En fermant le CFPB, Trump ne revient pas seulement au statu quo d’avant la crise financière, mais à une situation encore plus problématique. Il n’y a pratiquement plus d’application fédérale des règles de protection des consommateurs pour les produits financiers.
Il n’y a donc plus de protection contre les fraudes et à la tricherie endémiques dans le secteur bancaire et la fintech lésant de nombreux consommateurs. À l’inverse, les grandes sociétés de l’internet comme Google, Meta, Amazon ou peut-être X, pourront se transformer en carte de crédit, de fournisseur de paie et d’agent de recouvrement.
Plus de règles contre les frais de découverts excessifs, de règles plafonnant les frais de retard de carte de crédit, de surveillance des agents de recouvrement et des prêteurs sur salaire, de sources neutres pour comparer les produits de cartes de crédit…Pour n’en citer que quelques unes.
Le CFPB a proposé une règle d’interprétation sur la façon dont les entreprises, telles que Walmart, Kroger et Wendy’s, accordent des « avances sur salaire » à leurs employés, facturant plus de 109 % de frais d’intérêt. Environ 5 % des travailleurs les utilisent, et leur nombre augmente rapidement. Avec la disparition du CFPB, plus de règles !
Elon Musk et ses affidés ont pour ambition de supprimer l’administration et de la remplacer par une intelligence artificielle gérant une « application tout-en-un », pour communiquer, interagir avec les médias sociaux, payer pour des services, appeler des taxis, faire des achats, etc.

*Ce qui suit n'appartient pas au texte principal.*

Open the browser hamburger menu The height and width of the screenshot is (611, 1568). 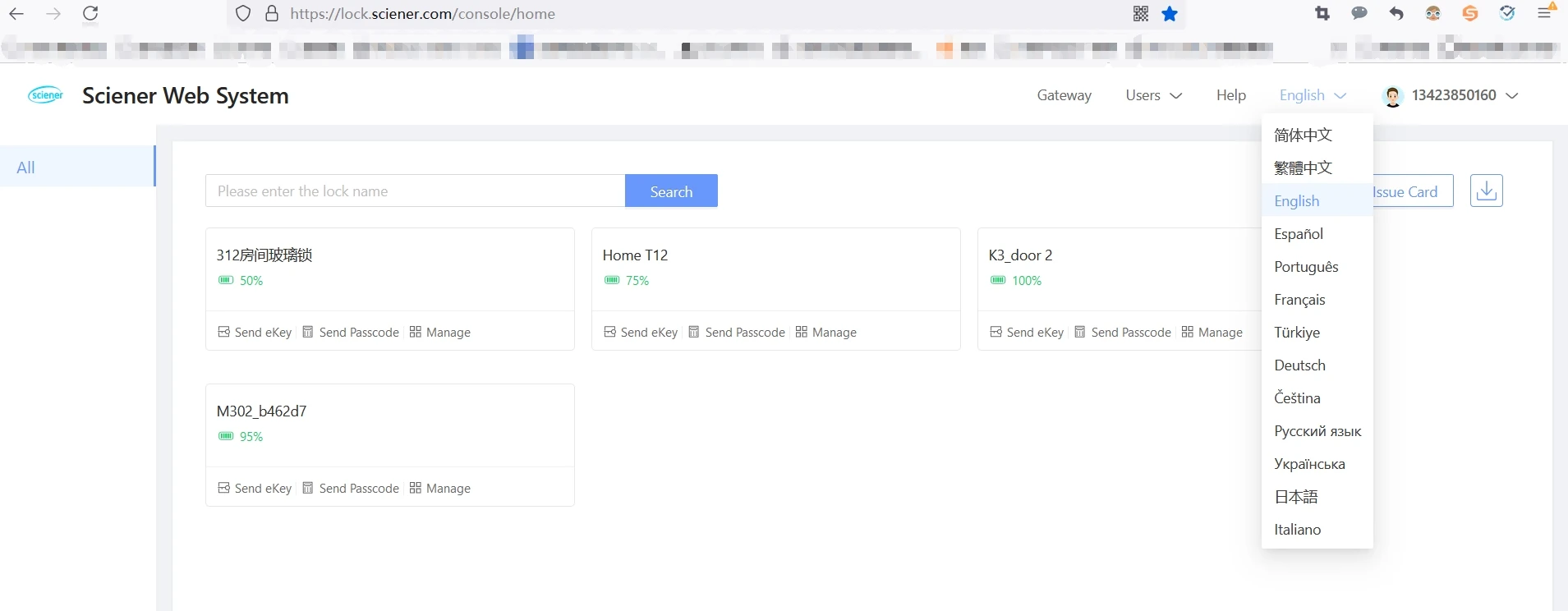click(x=1545, y=12)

Le CFPB proposait de traiter ces entreprises dotées de systèmes de paiement comme des systèmes de paiement, et de les soumettre au même traitement de surveillance que les banques. Avec la suppression, les grandes entreprises technologiques ont un avantage concurrentiel sur les banques en ayant les avantages sans les inconvénients.
Les entreprises de la tech qui agiront comme des banques ne seront pas réglementées ou assurées par la FDIC. Les banques qui sont déjà en train de perdre face à la Silicon Valley seront encore plus désavantagées sur le plan réglementaire.

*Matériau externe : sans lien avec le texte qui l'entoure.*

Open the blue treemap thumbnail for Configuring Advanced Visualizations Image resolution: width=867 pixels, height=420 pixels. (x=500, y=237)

La raison invoquée par les nouveaux maîtres de la Maison-Blanche pour éliminer le CFPB est la soi-disant corruption selon le vieil adage selon lequel qui veut noyer son chien l’accuse de la rage. Aussi le fait que le CFPB ciblerait les conservateurs pour les « débancariser » ou les retirer du système bancaire.
Le lobby bancaire a toujours voulu affaiblir les règles de protection des consommateurs et, depuis la crise financière. Aujourd’hui, avec le soutien de la Silicon Valley et un président qui a l’air populiste, mais qui semble gouverner sous le nom de George W. Trump, ils y sont parvenus.
La création de la CFPB résultait d’un accord entre les banques et le gouvernement. Les premières avaient accepté une plus réglementation plus stricte en échange un renflouement de plusieurs milliards de dollars selon la fameuse règle mise en avant « Too big to fail ». On se souvient de la disparition en un week-end, le 15 septembre 2008, de la banque d’affaires Lehman Brothers.